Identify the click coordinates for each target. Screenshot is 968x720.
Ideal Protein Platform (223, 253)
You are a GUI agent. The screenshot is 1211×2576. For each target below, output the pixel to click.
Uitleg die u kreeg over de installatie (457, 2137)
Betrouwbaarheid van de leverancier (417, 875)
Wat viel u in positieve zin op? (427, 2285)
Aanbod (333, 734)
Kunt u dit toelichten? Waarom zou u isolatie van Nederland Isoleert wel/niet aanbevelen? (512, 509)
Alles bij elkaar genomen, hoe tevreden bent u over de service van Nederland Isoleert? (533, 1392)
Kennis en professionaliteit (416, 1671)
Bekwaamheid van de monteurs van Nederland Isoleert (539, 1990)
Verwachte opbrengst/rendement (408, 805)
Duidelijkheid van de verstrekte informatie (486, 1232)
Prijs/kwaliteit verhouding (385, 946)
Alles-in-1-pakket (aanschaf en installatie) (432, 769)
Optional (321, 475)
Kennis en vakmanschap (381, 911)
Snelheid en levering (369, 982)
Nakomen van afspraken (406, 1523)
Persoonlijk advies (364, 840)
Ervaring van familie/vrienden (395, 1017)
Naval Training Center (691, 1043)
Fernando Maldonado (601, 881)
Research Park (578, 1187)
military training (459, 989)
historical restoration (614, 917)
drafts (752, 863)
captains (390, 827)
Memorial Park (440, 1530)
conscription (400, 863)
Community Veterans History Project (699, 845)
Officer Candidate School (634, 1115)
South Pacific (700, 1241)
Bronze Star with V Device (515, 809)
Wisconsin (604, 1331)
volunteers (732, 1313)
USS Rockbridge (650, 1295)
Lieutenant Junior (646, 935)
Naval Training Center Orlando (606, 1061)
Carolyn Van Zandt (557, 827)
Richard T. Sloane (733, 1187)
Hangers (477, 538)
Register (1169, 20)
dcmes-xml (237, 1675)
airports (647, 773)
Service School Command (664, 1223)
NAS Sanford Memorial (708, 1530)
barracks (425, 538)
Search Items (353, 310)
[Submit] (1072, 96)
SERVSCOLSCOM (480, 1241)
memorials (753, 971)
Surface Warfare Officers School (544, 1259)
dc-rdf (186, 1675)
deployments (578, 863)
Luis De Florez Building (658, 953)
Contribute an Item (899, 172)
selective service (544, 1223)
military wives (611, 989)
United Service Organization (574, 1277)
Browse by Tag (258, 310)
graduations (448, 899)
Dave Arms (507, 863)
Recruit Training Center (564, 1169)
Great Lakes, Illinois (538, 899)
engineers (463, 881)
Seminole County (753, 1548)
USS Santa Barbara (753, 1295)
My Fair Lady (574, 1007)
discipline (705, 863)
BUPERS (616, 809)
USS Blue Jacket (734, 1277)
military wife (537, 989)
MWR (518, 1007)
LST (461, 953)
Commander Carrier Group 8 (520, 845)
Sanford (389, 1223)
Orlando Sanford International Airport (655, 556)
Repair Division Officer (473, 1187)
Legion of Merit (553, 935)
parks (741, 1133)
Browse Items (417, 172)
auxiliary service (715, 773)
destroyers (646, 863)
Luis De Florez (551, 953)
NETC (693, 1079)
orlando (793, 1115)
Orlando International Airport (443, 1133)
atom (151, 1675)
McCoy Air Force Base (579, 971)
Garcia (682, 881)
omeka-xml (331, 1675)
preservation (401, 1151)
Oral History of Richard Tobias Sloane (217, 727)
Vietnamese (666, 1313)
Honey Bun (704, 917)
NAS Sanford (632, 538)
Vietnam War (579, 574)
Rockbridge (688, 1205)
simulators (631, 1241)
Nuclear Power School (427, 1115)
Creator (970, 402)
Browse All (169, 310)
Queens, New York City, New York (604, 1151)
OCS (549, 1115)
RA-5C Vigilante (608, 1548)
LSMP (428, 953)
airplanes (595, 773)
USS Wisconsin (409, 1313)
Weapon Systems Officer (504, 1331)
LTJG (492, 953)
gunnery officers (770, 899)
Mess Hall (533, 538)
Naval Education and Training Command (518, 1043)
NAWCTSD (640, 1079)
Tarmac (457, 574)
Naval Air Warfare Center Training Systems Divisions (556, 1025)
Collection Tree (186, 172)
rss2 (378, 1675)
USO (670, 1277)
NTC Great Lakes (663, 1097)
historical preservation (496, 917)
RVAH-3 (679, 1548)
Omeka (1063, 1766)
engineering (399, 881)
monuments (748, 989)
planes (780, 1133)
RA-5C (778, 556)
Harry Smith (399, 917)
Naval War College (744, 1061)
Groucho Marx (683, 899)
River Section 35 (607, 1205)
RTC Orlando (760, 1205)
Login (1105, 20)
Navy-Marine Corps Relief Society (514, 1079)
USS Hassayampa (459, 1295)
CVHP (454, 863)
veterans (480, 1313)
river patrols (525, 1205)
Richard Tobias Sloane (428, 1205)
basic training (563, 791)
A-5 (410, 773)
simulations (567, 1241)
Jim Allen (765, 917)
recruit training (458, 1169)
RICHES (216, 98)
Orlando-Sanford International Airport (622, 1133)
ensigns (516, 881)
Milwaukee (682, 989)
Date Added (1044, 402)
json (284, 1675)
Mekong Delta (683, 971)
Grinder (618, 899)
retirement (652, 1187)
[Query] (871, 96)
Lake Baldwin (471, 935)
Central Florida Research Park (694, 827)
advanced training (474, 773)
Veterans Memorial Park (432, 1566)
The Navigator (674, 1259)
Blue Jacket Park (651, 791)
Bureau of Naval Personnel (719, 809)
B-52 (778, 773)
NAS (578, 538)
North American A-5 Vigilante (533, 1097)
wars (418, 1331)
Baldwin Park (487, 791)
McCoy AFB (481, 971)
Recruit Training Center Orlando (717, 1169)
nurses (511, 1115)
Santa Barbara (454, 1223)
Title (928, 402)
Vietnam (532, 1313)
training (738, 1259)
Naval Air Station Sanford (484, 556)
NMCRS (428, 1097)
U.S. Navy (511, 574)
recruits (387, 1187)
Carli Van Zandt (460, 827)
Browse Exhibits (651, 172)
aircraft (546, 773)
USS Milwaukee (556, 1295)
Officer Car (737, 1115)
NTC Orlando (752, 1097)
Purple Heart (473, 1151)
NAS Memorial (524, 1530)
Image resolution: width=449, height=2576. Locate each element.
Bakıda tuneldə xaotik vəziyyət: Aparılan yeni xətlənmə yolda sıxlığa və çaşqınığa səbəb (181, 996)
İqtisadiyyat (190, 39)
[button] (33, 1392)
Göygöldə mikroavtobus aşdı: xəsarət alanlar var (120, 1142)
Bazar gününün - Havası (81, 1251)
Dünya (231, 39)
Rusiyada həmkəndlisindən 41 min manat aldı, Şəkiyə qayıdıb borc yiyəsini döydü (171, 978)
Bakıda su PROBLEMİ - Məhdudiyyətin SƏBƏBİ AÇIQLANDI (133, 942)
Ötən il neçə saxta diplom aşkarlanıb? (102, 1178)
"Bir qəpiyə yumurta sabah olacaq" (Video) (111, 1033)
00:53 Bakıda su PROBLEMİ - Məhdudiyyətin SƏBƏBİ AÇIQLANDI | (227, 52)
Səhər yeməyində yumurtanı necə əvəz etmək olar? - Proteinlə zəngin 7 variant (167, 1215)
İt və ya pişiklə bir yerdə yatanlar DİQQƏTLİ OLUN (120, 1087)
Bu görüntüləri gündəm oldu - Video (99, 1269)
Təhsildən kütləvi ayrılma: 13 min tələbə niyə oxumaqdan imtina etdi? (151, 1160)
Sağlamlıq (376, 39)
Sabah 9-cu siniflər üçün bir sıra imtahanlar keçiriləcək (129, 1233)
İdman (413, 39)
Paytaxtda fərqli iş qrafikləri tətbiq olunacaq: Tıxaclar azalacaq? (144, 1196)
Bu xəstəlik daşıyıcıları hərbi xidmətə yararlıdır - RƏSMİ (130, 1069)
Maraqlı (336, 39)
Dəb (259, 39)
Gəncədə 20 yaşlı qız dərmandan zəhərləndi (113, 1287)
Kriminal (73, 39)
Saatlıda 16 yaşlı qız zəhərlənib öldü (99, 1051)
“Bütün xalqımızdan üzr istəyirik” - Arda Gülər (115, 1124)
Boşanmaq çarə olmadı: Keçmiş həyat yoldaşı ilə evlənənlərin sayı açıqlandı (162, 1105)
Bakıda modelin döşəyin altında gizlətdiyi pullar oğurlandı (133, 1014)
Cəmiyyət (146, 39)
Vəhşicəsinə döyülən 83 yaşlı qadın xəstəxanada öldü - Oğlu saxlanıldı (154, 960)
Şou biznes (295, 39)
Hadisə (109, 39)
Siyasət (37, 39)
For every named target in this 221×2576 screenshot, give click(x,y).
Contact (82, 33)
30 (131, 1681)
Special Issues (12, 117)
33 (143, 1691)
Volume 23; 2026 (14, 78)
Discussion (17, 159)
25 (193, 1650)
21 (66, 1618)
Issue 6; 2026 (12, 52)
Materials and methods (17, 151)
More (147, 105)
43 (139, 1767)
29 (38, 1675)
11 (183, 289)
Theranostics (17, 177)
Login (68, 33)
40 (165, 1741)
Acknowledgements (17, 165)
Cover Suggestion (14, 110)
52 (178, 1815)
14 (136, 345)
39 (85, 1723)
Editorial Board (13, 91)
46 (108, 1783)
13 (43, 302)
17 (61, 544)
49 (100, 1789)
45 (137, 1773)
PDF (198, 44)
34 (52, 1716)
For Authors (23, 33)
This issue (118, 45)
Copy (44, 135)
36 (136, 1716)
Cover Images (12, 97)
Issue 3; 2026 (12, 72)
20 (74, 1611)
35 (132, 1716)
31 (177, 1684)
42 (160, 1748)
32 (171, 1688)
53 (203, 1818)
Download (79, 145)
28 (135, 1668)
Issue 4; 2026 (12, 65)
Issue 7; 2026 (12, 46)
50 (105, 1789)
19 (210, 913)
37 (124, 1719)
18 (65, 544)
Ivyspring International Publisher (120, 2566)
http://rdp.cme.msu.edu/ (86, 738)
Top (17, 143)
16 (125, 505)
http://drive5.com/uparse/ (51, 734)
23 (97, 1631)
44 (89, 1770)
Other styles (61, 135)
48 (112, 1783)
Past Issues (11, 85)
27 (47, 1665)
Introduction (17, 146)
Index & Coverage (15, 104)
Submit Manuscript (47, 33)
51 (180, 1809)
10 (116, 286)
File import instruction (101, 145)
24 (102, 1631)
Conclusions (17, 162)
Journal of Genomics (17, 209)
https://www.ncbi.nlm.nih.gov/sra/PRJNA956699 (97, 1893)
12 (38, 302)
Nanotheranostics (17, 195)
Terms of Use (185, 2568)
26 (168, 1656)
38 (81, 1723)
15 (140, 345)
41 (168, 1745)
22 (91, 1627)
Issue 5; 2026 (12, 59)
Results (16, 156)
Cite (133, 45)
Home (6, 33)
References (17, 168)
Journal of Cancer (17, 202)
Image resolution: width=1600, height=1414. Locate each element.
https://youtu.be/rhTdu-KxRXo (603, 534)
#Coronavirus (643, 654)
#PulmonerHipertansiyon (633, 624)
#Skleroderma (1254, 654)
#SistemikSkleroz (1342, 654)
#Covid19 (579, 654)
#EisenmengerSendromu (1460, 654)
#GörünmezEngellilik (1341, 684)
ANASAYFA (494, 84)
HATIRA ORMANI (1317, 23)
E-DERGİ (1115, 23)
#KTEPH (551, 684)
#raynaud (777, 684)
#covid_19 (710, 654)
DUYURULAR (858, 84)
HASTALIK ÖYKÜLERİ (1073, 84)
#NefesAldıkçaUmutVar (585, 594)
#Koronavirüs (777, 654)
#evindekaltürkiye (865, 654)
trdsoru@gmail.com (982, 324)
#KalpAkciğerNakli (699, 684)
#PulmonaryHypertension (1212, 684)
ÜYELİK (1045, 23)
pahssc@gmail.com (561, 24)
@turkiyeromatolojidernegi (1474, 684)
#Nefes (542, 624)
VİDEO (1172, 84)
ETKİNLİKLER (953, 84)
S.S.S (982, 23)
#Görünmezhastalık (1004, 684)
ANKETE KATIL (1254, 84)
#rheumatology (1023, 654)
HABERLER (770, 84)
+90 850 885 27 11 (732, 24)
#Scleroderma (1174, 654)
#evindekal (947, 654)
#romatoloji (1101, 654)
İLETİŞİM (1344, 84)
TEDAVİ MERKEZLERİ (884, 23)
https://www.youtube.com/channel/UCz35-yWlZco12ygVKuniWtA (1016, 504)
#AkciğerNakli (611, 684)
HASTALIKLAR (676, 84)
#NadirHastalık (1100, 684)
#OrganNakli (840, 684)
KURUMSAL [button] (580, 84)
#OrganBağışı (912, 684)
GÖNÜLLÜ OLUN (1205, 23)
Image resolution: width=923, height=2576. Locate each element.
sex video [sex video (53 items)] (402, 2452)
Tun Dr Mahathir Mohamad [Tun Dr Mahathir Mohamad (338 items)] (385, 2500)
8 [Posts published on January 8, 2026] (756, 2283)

^^^^^^^^^^^^^^^^

* **What you are asked to do**
Using the entries, return every line where the word "History" can be found.

* **Answer section**
Community Veterans History Project (699, 845)
Oral History of Richard Tobias Sloane (217, 727)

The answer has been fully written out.